Sarah: Yes, follow the risk management process for H&S risks. In Queensland, the new regulations that commenced on 1 September 2024 require a review of control measures following any report—even if unsubstantiated—of an allegation of sexual harassment or gender-based harassment. Time will tell how onerous such a requirement may be. A risk assessment should be reviewed on a regular basis, which will be informed by the levels of exposure and likelihood of the risk in your business.
Rachel: Yes, the approach I’ve outlined above to identifying risks is helpful because it ensures relevant stakeholders are at the table and have input. We also recommend this process is conducted regularly—this can’t be a ‘set and forget’ process that you do once and say you’re done.
Do the Australian laws cover harassment from customers, clients and other third parties, and do you have any tips for employers to address this?
Rachel: Yes, and it also includes harassment by employees of those third parties in a work setting. We are encouraging clients to build this into their risk assessments, so that they are thinking beyond the employee/employee harassment scenarios to all interactions that can occur in a work setting and how to mitigate those risks.
Sarah: Yes, the H&S duties in Australia extend to a very broad definition of ‘worker’, as well as to ‘other persons’ in the workplace. From a safety perspective, we are giving the same advice as Rachel to build this into the risk assessment process and into the implementation of control measures.
The key takeaways from these reflections are:
- Start somewhere and prioritise appropriately: Given the comprehensive nature of the guidance materials, it’s better to start the process and show a genuine effort rather than being overwhelmed and do nothing. Prioritise actions based on your organisation’s specific risks, resources, and timing.

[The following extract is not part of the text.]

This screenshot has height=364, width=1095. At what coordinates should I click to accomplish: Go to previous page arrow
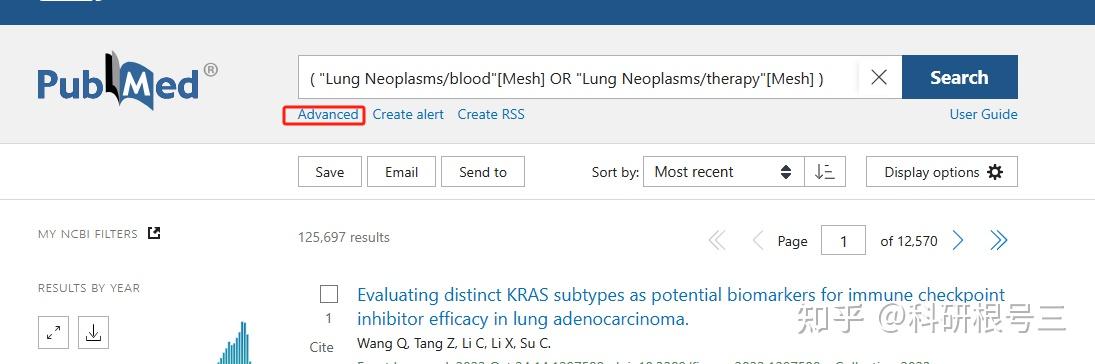coord(757,241)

- Thorough risk assessments are key: These assessments should identify the particular risks within each organisation’s unique working environment (e.g., where there may be power imbalances, involvement of alcohol, or employee interactions with clients, customers, and other third parties).
- Take a holistic approach: It is not enough to simply update policies. Employers need to take a range of steps to show compliance and implement a proactive risk management approach.

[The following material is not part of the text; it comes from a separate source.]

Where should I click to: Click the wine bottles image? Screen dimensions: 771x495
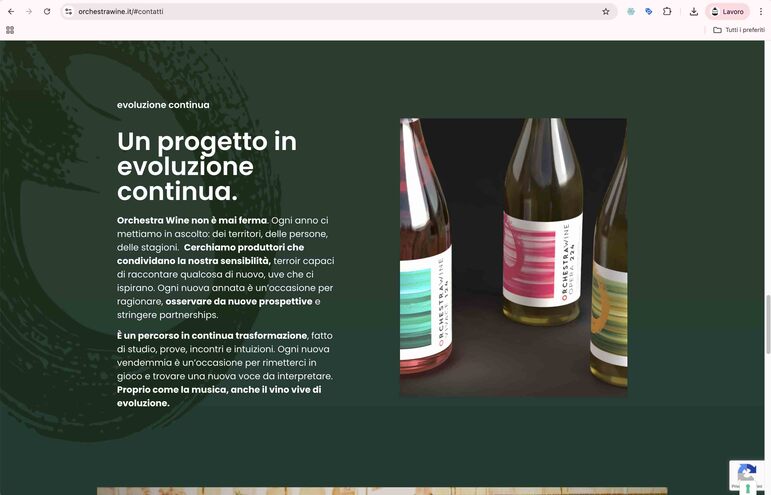(513, 257)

- Board and senior leadership buy-in is crucial (and legally required to discharge their individual proactive officer due diligence obligations): Senior role models set the tone and drive meaningful change throughout the organisation. Without it, efforts will lose momentum.
- Integration with existing systems: Employers don’t need to reinvent the wheel. Instead, they should integrate sexual harassment prevention into their broader safety management systems, utilising existing frameworks like H&S risk assessments and management processes.

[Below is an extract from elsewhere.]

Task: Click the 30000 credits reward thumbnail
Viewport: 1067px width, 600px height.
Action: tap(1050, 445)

- Robust and clear reporting systems are essential: Employers should consider anonymous reporting channels and how they can use reporting systems to gather data, spot trends, and pinpoint risk areas. Businesses should ensure reporting up to Board level about sexual harassment matters at a regular cadence.
- Adopt a multi-disciplinary approach: Employers should involve stakeholders from various departments (e.g., legal, HR, safety, operations, leadership, audit and risk) when identifying risks and developing prevention strategies.
- Ongoing review: Compliance is not a one-off task. Employers must regularly review and update their prevention strategies to ensure they remain effective, adapting them based on feedback, new risks, and/or incidents. Boards and senior leadership need to ask the right questions to understand what is going on in the business and what can be done better.
What are considered ‘reasonable steps’ will vary depending on the employer’s size, available resources and risk factors. But employers generally need to: (1) consider potential risks; (2) develop comprehensive action plans to address and mitigate such risks; and (3) implement proactive measures to prevent such incidents occurring. Harassment is not just an employee relations issue—it is a health and safety issue, and a reputational one, and needs to be treated with the utmost seriousness.